*** Text section ***
Central Texas police department welcomes social worker
WACO, Texas (KWTX) - On average, the Waco Police Department gets as many as three mental health calls a day, sometimes more. Now, the department is teaming up with Prosper Waco to make sure the community is getting the right help.
A social worker from Prosper Waco is helping the CCAST unit, or Career Criminal Apprehension Supervision Team. That particular unit deals with repeat offenders, but as the Waco Police Department found out, it’s not always criminals they’re dealing with.
Cierra Shipley, public information officer for WPD, said many of the calls they see are actually cases of trespassing or people going through a mental health crisis.
Prosper Waco director of behavioral health initiatives Telawna Kirbie said according to reports from the unit, many of the calls were not for violent crime, but for trespassing, substance abuse, or people going through mental health crises.
While officers do respond to these calls, Shipley said sometimes it takes hours to work through them, and police officers don’t really have the proper training to make sure people are getting the proper help they need.
That’s where the social worker comes in.
“With a trained social worker, they’re going to know a lot more of how and where to get resources and how to do it as efficiently as possible,” Shipley said. “When we have an officer that responds to a mental health crisis, they usually take them to the hospital and then it’s the hospital’s job to kind of discharge them and diagnose them with what they might be experiencing.”
Shipley said the social worker is able to work with people more and help them get on the right path.
Kirbie said the idea for the partnership came out of discussions with the Behavioral Health Leadership Team.
*** End of Text section ***
_Explore the material_
[A] In the article on the Waco police social worker:
(i) On average, how many mental health calls a day does the Waco Police Department get?
(ii) What does CCAST stand for?
(iii) According to Kirbie, where did the idea for the partnership come from?
[B] Pick up the article on the Waco police social worker after its final sentence and write a few more paragraphs.
*** Extracted records ***
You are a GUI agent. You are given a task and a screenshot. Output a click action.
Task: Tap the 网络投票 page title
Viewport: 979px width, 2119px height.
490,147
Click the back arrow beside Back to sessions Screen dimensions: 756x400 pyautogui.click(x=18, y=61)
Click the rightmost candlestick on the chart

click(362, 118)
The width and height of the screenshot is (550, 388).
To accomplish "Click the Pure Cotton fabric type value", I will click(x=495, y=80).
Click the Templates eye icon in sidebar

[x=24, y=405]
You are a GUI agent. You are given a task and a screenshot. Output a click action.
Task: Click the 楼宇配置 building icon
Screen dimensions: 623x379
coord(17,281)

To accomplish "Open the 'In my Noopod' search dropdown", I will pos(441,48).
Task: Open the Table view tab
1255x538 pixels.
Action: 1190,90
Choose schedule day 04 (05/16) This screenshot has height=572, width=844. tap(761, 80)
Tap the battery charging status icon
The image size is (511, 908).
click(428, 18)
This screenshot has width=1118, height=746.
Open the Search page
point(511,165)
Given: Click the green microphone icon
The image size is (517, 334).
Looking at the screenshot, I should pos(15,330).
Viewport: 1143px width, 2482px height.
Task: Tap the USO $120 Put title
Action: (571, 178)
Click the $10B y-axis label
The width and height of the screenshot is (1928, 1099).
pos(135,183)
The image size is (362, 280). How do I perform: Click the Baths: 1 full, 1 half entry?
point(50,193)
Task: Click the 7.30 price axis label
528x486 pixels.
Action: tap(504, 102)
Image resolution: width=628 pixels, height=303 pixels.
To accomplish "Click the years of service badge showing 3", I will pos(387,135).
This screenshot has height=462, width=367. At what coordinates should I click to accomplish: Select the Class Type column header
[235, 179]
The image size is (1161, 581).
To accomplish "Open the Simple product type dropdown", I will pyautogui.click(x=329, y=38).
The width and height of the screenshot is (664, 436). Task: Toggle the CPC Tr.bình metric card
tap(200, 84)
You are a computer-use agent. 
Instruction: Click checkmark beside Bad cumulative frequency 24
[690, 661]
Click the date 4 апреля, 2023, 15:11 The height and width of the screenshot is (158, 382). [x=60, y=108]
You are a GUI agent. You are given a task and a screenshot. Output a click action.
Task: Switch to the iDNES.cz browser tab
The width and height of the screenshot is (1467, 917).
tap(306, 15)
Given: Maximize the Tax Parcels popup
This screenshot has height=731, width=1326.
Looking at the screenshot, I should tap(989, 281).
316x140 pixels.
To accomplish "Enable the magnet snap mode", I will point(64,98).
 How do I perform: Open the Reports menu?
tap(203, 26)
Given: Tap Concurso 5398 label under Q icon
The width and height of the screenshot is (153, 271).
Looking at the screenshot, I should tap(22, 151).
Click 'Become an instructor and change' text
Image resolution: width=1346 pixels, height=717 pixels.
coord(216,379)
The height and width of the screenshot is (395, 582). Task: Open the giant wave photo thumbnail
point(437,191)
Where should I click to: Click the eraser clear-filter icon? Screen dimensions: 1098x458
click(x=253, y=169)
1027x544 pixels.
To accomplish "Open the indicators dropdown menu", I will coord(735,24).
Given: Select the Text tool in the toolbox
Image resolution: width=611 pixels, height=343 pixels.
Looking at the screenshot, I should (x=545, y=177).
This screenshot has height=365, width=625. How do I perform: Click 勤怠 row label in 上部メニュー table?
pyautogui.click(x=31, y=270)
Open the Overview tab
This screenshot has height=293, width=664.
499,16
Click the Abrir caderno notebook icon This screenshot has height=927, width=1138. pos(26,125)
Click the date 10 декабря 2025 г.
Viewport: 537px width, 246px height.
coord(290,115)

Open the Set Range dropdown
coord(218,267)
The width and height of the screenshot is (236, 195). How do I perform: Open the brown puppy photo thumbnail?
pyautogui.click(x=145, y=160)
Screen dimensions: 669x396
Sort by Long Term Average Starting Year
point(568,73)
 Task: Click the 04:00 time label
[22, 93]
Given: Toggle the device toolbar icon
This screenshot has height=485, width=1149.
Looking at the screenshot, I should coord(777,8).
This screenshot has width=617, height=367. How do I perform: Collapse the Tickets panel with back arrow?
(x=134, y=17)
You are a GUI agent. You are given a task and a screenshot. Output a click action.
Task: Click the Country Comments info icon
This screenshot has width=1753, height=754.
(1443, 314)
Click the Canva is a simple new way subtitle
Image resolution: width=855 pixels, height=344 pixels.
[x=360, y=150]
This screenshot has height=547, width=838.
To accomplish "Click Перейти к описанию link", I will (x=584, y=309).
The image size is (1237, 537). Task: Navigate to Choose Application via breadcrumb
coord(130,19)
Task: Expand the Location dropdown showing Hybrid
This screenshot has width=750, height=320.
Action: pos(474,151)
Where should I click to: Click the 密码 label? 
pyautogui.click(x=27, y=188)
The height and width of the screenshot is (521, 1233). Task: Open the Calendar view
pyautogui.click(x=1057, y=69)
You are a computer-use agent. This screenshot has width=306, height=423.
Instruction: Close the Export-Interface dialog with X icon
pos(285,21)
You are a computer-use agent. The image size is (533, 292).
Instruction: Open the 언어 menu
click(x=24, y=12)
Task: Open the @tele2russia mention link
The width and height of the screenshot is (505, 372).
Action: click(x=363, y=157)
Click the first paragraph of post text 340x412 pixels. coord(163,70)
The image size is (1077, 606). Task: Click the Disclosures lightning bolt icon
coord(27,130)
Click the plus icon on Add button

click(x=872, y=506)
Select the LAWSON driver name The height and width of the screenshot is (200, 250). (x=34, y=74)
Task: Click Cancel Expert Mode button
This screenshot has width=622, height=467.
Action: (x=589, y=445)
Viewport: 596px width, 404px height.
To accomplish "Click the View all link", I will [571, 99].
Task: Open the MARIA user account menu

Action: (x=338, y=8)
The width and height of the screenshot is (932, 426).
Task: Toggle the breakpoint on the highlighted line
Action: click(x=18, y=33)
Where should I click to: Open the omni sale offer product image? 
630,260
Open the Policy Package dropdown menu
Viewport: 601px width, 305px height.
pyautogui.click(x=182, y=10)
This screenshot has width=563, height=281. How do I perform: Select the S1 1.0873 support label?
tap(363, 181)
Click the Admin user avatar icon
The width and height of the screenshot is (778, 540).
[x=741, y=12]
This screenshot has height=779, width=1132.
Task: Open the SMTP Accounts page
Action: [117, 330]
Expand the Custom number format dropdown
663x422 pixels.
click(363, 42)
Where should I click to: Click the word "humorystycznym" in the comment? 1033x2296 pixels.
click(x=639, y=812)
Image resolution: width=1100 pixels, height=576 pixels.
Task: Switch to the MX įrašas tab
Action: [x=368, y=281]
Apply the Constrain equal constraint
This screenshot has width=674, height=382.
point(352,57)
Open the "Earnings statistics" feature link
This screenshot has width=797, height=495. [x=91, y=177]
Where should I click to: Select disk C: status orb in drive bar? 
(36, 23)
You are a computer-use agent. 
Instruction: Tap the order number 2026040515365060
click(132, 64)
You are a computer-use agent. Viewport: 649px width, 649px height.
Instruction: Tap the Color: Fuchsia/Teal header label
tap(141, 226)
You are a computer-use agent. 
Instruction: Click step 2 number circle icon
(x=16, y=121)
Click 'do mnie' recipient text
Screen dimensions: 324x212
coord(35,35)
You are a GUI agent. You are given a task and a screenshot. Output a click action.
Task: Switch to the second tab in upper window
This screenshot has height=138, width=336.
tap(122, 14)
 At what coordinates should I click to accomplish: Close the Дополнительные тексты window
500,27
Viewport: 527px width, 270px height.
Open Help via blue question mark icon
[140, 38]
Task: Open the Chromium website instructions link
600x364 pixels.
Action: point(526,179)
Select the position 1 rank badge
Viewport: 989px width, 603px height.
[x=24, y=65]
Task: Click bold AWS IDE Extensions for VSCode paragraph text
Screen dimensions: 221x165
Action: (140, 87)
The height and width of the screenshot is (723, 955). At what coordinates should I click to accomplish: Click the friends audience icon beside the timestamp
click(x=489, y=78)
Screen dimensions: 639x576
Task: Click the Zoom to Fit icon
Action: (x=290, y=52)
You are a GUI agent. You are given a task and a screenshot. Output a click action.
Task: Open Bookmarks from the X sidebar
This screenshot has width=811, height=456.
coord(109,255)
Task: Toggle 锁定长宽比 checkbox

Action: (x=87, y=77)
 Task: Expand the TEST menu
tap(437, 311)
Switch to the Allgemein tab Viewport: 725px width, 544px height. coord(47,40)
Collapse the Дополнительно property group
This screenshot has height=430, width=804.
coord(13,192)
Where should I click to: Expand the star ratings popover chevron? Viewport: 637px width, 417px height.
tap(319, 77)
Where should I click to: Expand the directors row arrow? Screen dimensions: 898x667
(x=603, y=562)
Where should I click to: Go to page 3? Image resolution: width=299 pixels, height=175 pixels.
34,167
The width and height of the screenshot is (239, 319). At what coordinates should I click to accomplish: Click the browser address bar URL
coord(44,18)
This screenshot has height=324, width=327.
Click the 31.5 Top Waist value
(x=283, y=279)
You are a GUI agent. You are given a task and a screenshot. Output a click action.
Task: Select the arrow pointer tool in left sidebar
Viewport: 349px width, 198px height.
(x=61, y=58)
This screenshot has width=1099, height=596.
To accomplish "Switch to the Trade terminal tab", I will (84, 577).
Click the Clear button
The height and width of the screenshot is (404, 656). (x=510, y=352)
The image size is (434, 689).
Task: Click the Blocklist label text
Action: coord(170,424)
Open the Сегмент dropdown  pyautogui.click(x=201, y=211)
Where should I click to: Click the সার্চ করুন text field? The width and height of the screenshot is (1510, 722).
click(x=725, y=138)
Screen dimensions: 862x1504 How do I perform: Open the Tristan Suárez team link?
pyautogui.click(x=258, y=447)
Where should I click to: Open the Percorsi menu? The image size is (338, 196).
*** End of Extracted records ***
_List of answers_
[A]
(i) As many as three, sometimes more.
(ii) Career Criminal Apprehension Supervision Team.
(iii) Discussions with the Behavioral Health Leadership Team.

[B]
The team, which is made up of organizations like MHMR, local hospital administration, the sheriff’s office, and others, spends time looking at how to improve the behavioral health system in the area. THe group saw the need for a social worker to help the police department, since mental health concerns have come up as a major need.
The social worker will partner with the CCAST to work with the 25-30 people the unit is helping on a regular basis.
“They’ve been mentoring these folks and they’re not case managers, they’re not social workers, they’re police officers with really good hearts, to help people,” Kirbie said. “But really finding themselves, you know, in a role that doesn’t really fit what they were trained to do.”
Kirbie said it was a “perfect marriage” for the social worker to join the CCAST unit. The social worker will help with assessments, connect people with resources, and take a look at frequent emergency detention orders to see how they can offer help.
The social worker may also go out into the community with police officers to meet with people and provide support.
“The idea is if we can get in and support these folks, they’re going to have less mental health crises, they’re going to be overall physically and mentally better or more equipped,” Kirbie said.
Kirbie hopes if the social worker can connect with people in need, then it will improve the quality of life for people.
“We’re going to see a reduction in those incidents at the community, reduction in people that need to be hospitalized for psychiatric purposes, because their overall quality of life is improving,” Kirbie said. “We are interacting, are intervening with them, offering them a relationship, and offering them the ability to connect to the help that they need.”
Kirbie said when the police department gets a mental health call, there is a chain reaction. It can take the police department several hours to work through a call, then it can impact the hospital and beyond. Kirbie said if the situation isn’t handled correctly, it can become stressful and stress resources more than necessary.
Both Kirbie and Shipley said the partnership is important.
“With this social worker, we’re hoping to gain a bit of more of a relationship with the community, hoping to gain trust in the community and in a sense, help us all along the way.” Shipley said.
Kirbie hopes this partnership is just the beginning of what can become something that has a broader impact on the community.